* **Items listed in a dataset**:
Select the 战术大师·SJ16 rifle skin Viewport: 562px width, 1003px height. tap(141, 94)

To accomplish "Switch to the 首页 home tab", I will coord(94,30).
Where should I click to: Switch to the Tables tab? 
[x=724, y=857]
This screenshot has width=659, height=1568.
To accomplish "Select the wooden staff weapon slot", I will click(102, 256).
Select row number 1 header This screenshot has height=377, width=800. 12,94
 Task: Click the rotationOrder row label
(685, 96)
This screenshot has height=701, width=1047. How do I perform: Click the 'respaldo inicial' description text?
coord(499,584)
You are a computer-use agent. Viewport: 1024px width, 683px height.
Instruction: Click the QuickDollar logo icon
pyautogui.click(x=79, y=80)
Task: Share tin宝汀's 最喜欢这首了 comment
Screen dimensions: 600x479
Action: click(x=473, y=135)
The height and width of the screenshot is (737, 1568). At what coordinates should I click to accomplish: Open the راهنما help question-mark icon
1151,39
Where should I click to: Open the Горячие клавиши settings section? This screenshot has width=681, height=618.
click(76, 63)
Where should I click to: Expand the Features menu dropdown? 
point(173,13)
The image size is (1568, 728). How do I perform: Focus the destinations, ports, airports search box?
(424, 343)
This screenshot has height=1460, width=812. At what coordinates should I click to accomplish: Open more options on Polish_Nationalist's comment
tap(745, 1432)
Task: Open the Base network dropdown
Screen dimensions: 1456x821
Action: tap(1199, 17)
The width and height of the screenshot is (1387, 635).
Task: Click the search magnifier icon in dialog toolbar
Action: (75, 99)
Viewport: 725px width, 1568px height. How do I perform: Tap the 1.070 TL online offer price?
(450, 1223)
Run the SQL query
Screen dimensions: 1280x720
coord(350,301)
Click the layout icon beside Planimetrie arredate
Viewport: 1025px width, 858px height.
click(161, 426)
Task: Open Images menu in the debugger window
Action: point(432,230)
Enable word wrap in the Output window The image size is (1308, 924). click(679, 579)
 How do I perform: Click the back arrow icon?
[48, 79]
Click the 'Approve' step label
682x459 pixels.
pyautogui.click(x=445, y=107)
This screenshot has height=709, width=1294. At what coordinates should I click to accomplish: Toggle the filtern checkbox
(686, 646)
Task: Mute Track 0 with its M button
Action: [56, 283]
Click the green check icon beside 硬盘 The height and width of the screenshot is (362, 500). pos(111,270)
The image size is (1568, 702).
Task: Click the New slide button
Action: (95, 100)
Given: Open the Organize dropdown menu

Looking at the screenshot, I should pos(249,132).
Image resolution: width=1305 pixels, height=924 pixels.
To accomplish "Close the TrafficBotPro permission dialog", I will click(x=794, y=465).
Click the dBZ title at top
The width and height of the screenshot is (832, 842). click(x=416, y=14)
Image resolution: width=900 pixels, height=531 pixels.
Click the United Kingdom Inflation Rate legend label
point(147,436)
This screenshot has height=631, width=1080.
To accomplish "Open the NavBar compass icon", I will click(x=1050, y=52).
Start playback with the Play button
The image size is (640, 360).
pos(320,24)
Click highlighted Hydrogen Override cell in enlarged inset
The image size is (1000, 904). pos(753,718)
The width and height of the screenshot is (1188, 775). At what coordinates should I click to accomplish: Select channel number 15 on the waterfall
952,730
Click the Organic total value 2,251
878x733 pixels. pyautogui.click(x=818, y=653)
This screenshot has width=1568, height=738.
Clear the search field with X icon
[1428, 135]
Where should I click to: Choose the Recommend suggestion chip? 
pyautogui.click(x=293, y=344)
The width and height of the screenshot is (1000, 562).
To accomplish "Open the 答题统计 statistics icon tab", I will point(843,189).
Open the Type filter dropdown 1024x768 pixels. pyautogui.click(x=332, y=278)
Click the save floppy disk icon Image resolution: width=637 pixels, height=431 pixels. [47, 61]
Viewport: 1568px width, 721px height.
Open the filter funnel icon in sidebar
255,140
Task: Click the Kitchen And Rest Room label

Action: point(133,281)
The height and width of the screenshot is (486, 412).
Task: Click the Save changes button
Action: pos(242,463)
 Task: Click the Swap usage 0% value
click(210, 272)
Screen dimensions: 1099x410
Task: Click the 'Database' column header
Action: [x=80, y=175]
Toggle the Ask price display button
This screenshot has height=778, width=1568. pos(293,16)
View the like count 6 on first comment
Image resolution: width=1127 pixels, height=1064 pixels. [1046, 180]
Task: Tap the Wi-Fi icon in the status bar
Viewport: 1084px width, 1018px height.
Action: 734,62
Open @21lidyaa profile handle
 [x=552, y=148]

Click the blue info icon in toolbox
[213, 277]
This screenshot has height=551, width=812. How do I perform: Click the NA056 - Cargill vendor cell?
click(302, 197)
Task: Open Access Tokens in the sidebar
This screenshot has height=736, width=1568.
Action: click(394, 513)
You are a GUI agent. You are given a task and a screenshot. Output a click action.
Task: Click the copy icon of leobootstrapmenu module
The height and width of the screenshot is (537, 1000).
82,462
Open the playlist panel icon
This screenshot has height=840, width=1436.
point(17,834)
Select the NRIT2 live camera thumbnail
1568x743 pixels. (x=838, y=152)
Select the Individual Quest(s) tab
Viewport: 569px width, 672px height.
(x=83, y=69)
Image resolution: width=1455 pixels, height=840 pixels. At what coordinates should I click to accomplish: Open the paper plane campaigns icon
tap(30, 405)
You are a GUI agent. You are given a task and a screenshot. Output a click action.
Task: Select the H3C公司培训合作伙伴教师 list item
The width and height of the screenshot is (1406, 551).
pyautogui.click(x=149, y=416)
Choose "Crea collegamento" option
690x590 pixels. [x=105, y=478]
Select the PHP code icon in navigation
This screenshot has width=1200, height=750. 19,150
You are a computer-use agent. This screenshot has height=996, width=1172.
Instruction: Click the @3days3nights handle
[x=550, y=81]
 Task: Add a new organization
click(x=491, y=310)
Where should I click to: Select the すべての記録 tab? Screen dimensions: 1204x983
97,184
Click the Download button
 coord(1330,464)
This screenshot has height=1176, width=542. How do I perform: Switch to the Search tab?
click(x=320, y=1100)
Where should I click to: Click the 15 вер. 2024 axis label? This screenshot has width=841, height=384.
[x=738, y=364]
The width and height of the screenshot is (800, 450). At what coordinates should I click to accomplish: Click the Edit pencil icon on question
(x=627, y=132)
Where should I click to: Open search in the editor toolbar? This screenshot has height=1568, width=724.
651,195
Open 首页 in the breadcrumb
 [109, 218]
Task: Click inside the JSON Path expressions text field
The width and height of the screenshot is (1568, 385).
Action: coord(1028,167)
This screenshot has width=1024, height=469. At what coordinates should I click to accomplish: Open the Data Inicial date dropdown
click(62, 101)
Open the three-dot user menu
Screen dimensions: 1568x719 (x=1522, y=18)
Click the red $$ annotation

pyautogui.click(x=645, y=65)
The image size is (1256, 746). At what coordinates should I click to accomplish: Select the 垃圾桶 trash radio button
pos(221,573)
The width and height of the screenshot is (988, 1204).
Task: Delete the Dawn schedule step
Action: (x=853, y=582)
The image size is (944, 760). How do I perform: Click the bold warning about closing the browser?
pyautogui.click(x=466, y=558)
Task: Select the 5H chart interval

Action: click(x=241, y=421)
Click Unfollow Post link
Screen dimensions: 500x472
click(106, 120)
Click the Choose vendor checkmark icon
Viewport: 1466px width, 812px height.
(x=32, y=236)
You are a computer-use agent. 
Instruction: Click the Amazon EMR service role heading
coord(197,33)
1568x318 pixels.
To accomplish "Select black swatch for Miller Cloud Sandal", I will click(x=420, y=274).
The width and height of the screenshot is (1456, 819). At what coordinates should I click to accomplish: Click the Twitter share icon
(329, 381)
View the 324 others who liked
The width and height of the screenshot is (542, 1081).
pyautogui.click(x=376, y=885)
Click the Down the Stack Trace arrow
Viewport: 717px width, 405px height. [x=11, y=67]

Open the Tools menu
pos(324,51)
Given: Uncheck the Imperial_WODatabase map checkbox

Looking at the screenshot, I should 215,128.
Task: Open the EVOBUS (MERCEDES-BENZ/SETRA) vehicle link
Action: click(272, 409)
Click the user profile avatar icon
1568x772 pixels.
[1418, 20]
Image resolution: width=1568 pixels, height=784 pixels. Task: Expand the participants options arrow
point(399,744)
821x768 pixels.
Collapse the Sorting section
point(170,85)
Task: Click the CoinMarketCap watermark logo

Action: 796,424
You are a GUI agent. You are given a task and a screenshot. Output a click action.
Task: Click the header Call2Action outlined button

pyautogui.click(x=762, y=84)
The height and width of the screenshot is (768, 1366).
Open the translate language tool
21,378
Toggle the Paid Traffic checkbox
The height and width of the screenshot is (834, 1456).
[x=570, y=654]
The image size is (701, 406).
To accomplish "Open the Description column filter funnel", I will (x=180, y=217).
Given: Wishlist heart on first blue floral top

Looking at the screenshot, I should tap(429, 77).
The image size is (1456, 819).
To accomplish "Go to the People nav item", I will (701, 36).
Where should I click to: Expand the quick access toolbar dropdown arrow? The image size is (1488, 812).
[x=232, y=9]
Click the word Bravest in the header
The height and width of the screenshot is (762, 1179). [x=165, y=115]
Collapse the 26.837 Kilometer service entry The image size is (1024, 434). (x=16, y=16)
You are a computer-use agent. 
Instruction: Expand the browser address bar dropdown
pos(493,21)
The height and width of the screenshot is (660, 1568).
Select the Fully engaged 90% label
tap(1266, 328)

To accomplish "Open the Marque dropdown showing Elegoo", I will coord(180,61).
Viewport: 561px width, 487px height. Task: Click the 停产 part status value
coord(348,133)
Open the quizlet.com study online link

* **Your instructions**: Give back, word for word, only the lines above from the line holding "The width and height of the screenshot is (542, 1081)." to the line holding "The height and width of the screenshot is (768, 1366).", both included.

* **Response box**:
The width and height of the screenshot is (542, 1081).
pyautogui.click(x=376, y=885)
Click the Down the Stack Trace arrow
Viewport: 717px width, 405px height. [x=11, y=67]

Open the Tools menu
pos(324,51)
Given: Uncheck the Imperial_WODatabase map checkbox

Looking at the screenshot, I should 215,128.
Task: Open the EVOBUS (MERCEDES-BENZ/SETRA) vehicle link
Action: click(272, 409)
Click the user profile avatar icon
1568x772 pixels.
[1418, 20]
Image resolution: width=1568 pixels, height=784 pixels. Task: Expand the participants options arrow
point(399,744)
821x768 pixels.
Collapse the Sorting section
point(170,85)
Task: Click the CoinMarketCap watermark logo

Action: 796,424
You are a GUI agent. You are given a task and a screenshot. Output a click action.
Task: Click the header Call2Action outlined button

pyautogui.click(x=762, y=84)
The height and width of the screenshot is (768, 1366).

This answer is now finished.